Sweden introduced voucher-style reforms in 1992, and opened the market to for-profit schools. Initially favorable assessments were replaced by disillusionment as the performance of the school system as a whole deteriorated … By 2015, the majority of the public favoured banning for-profit schools. The Minister for Education described the system as a ‘political failure.’ Other critics described it in harsher terms (The Swedish for-profit ‘free’ school disaster) …

Why has market-oriented reform of education been such a failure?

Education is characterized by market failure, by potentially inequitable initial allocations and, most importantly, by the fact that the relationship between the education ‘industry’ and its ‘consumers’, that is between educational institutions and teachers on the one hand and students on the other, cannot be reduced to a market transaction.

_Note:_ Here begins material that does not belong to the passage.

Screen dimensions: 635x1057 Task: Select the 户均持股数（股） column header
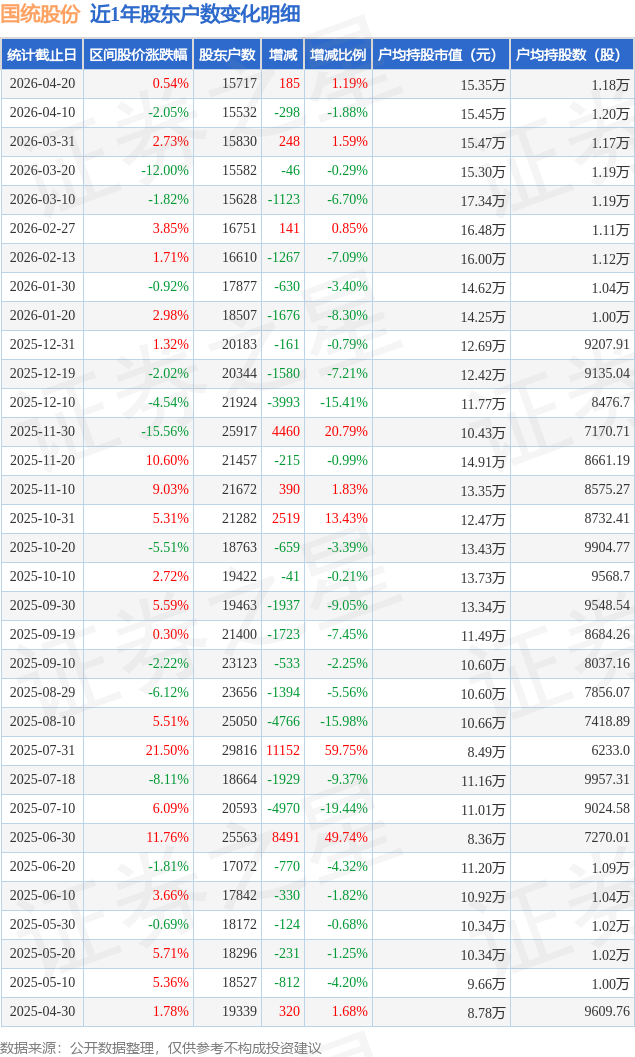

The critical problem with this simple model is that students, by definition, cannot know in advance what they are going to learn, or make an informed judgement about what they are learning. They have to rely, to a substantial extent, on their teachers to select the right topics of study and to teach them appropriately …

The implications for education policy are clear, at least at the school level. School education should be publicly funded and provided either by public schools or by non-profits with a clear educational mission, as opposed to corporate ‘school management organisations’.

John Quiggin


  1. I don’t think voucher advocates ignored the regressive distributory effects of vouchers. I think that was the whole point of it. Individual choice rhetoric was only ever a cover up. It was also a coordinated campaign by religious bodies to transfer state funds to them and their indoctrination centres, and to pursued parents their children would be better off if parents paid large sums for their children to be indoctrinated during a period of rapid decline in church numbers

    • I couldn’t remember name of the book exposing this.
      Katherine Stewart _The Good News Club: The Christian Right’s Strategic Assault on Améica’s Children_.
      Later exported around the world.

    • Habermas, in his 1976 “Problems of legitimation in late capitalism” (by which he meant welfare state capitalism), argued that equality of access to education, under ideology of ‘equal opportunity’, would open up a legitimation deficit as it exposed falsity of claims that rewards and wealth under capitalism were accrued on the basis of merit. Under guise of ‘freedom’ and ‘choice’, public funding of private schools is a strategic manoeuvre by the privileged to disguise increasingly class based access to education as a matter of choice, so that claims of reward based on merit can be sustained.

  2. I would say that students are not “consumers” at all. Education is an institution, the older generations’ way of perpetuating society by introducing the young into it.

    The only possible “consumers” here are the students’ parents who may buy advantages over other parents, i.e. places in a zero-sum game.